What does reducing deforestation in Colombia have to do with Petro’s peace plan?

by time news

2023-07-13 23:17:24

As the small plane sways, jolts and occasionally falls into the void in low-altitude turbulence, Rodrigo Botero shows the scars of Colombia’s failed efforts to halt the rise of deforestation in the Amazon rainforest in the last six years. The ecologist raises his voice into his radio receiver and points out the window at the uniform, well-defined pastures that have been cleared for cattle.

Peace for the people and war for the jungle: deforestation in Colombia increases after the end of the guerrilla

Further

Gray smoke billows into the sky from plots where land grabs are burning brush, a common sight after the 2016 peace deal sparked a pitched battle in Colombia’s forests.

“A year ago, the smoke columns were so big that we couldn’t even breathe in the cabin,” recalls Botero, who leads an aerial survey of the Colombian Amazon rainforest and directs the Foundation for Conservation and Sustainable Development (FCDS).
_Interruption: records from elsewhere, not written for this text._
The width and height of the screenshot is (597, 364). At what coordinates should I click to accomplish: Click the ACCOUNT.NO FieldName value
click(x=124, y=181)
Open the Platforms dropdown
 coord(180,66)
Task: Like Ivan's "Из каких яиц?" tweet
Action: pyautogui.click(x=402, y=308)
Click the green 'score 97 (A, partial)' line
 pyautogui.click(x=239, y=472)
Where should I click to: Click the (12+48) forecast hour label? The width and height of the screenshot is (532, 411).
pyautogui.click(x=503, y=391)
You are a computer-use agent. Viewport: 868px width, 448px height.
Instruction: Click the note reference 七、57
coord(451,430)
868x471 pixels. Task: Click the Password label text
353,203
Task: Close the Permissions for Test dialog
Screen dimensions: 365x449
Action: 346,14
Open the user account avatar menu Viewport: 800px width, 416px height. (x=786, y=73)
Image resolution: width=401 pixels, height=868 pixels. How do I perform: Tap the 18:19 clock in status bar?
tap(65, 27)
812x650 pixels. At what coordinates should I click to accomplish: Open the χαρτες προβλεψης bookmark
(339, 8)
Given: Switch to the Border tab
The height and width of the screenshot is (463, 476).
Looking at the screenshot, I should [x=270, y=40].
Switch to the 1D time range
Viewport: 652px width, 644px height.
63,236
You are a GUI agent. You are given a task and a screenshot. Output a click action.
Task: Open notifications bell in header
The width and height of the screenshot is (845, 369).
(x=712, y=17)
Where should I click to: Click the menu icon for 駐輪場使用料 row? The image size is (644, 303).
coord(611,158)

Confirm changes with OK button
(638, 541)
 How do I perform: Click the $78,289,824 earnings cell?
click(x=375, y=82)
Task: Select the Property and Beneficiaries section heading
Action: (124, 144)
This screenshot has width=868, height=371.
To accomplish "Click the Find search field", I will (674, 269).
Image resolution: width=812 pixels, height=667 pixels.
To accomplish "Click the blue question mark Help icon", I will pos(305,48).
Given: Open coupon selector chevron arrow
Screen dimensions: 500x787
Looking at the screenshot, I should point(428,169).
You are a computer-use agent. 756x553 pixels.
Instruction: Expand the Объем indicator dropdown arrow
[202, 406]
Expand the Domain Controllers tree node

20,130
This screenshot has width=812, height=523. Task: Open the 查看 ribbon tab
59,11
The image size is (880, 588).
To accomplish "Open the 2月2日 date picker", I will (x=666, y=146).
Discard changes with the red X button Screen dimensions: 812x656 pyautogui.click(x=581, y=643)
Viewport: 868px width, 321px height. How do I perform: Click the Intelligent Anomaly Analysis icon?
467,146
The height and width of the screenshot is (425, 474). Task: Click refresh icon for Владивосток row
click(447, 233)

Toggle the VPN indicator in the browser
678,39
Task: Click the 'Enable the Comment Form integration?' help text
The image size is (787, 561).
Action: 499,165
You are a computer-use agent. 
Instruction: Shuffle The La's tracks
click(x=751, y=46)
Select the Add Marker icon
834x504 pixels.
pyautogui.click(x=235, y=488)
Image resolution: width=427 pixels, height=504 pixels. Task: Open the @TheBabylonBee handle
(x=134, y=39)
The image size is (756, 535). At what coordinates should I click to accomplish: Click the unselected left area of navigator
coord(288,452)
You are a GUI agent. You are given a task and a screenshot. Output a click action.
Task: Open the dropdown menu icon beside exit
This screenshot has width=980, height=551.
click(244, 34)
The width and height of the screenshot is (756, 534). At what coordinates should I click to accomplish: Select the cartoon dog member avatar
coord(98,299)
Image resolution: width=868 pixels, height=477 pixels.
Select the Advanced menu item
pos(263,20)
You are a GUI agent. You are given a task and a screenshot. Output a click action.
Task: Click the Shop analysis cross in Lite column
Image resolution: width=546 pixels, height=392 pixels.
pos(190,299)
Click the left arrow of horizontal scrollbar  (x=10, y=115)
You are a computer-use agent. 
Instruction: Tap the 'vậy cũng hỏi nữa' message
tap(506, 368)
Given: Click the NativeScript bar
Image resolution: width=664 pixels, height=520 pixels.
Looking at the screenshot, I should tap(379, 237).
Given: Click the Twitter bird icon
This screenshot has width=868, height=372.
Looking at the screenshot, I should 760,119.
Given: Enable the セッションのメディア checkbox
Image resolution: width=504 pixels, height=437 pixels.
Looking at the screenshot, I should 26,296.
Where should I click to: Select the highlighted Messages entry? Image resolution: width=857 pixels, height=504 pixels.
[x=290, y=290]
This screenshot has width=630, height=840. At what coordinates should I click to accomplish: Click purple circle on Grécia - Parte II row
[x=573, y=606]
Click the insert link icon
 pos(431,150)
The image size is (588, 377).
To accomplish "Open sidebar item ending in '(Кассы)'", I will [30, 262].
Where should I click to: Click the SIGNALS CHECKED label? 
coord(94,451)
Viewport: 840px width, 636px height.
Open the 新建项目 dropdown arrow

However, the truth is that for Botero it is more difficult to show examples of recent deforestation. The veteran conservationist has good news for a delegation of members of the Norwegian government during his visit to the area: Colombia could finally be changing the course of deforestation in the Amazon.

“It’s really spectacular,” he enthuses. “It is the largest decrease in deforestation and forest fires in two decades.”

Government figures show that deforestation is slowing, with a 26% drop in the Colombian Amazon last year and 29% across the country. The authorities affirm that the 50,000 hectares of forest saved in 2022 are a first result of what is probably the first peace process in history that puts the environment at the center.

The consequences of the peace agreement

“This has only just begun,” he tells The Guardian Colombian Minister of Environment and Sustainable Development, Susana Muhamad, during a visit to the southern state of Guaviare. I think Colombia can [superar] deforestation in the Amazon and reverse the situation”.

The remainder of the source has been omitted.